Floating Button

China’s bargains aren’t fuelling inflation

Daryl Guppy
Daryl Guppy • 5 min read
China’s bargains aren’t fuelling inflation
Much of the narrative is that China has flooded markets with cheap goods, but this does not stand up to closer analysis / Photo: Bloomberg
Font Resizer
Share to Whatsapp
Share to Facebook
Share to LinkedIn
Scroll to top
Follow us on Facebook and join our Telegram channel for the latest updates.

China is flooding global markets with cheap exports. This is not an unexpected consequence of US President Donald Trump’s tariff war against all nations. It is also a result that requires some deeper analysis.

First, the hard figures. Exports grew 5.9% y-o-y in November. China is not a country or an economy in retreat. It is not an economy on the brink of collapse. Belated recognition of this appears in the updated National Security Strategy released by the US last week. It portrays China as an economic threat to the US.

China’s trade surplus just crossed US$1 trillion ($1.2 trillion) for the first time in the first 11 months of this year, despite direct shipments to the US plunging 29%. When indirect shipments to the US via third countries are taken into account, the plunge was more like a shallow dive.

As we noted in these columns when the excessive and erratic tariffs were first announced, we suggested that businesses needed to plan for an increase in Chinese exports into our home markets, which made once comfortable markets and market share vulnerable in a much more competitive environment.

Much of the narrative is that China has flooded markets with cheap goods, but this does not stand up to closer analysis.

The primary and persistent problem facing developed economies is inflation. For example, Singapore’s official inflation figure is around 2%, while the US is struggling to keep inflation below 3%. Meanwhile, Australia has held back on interest rate cuts because inflation is at 3.8%.

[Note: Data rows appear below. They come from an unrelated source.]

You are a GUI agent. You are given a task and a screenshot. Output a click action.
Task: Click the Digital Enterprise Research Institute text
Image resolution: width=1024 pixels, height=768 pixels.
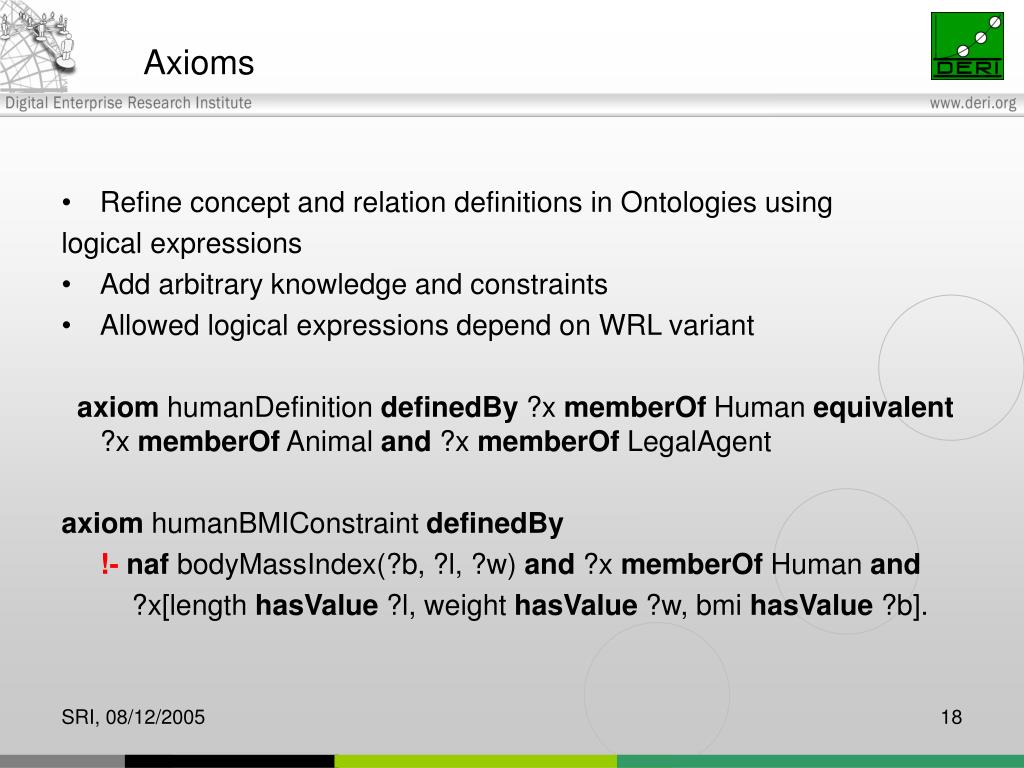click(x=129, y=103)
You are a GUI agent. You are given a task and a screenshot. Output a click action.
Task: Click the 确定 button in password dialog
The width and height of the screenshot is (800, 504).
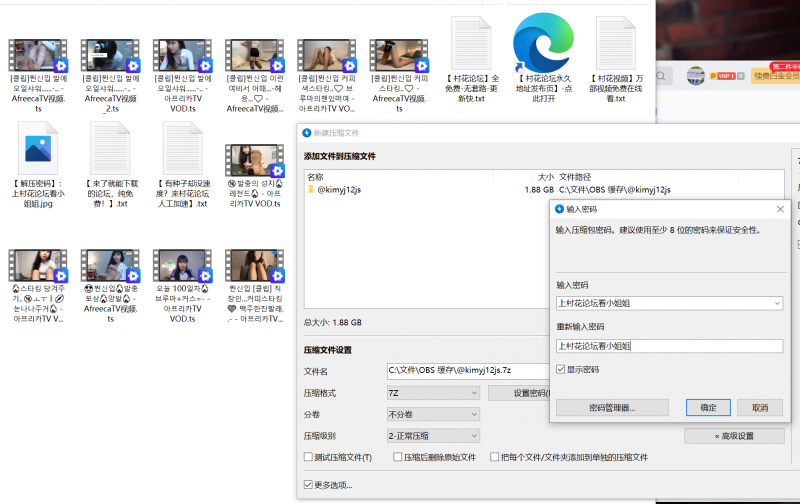(x=708, y=408)
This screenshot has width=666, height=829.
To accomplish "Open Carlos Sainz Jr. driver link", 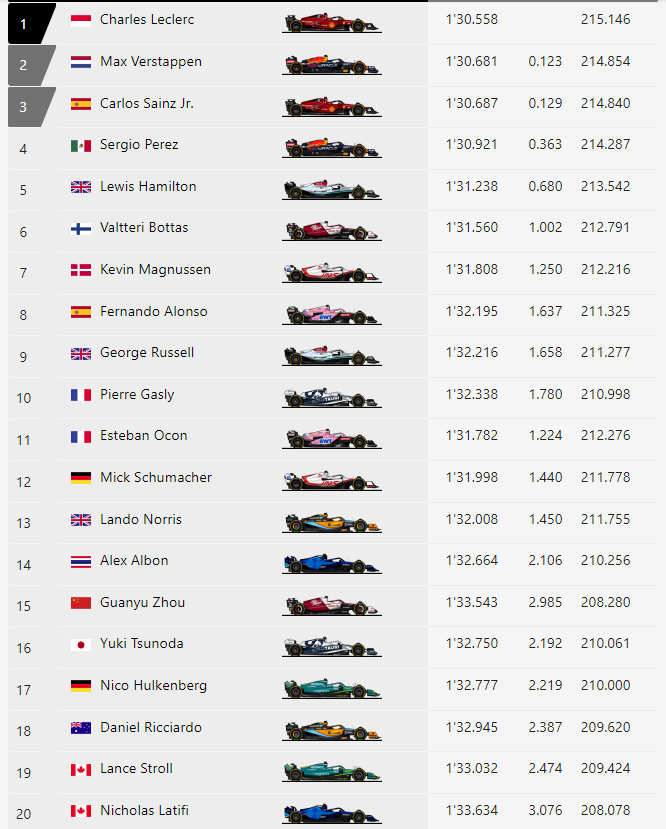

See also: Fistfights erupt between China officials, PDD staff during audit

This inflation is not created by a flood of cheap Chinese goods, contrary to some assumptions. The growth in China’s trade surplus comes largely from Europe, Southeast Asia, Latin America and Africa. China quickly pivoted to new markets, but most significantly to those markets in the developing Global South. These are new markets, and China enjoys the comparative advantage of being a first mover of scale in many of these areas. Much of this growth is tied to the Global Development Initiative promoted by President Xi Jinping.

The expanded Chinese footprint in developed economies comes not from cheap goods, but from high-quality products that are demanded by consumers. Chinese EVs offer high quality and very advanced features at a competitive price. Place a BYD Song Plus/Seal U series or a Xiaomi SU7 against a Tesla Model Y, and many professional motoring commentators agree that there is no contest. The Chinese vehicles, dollar for dollar, are simply a better value. One US motoring writer described the Xiaomi SU7 as being worth twice its asking price.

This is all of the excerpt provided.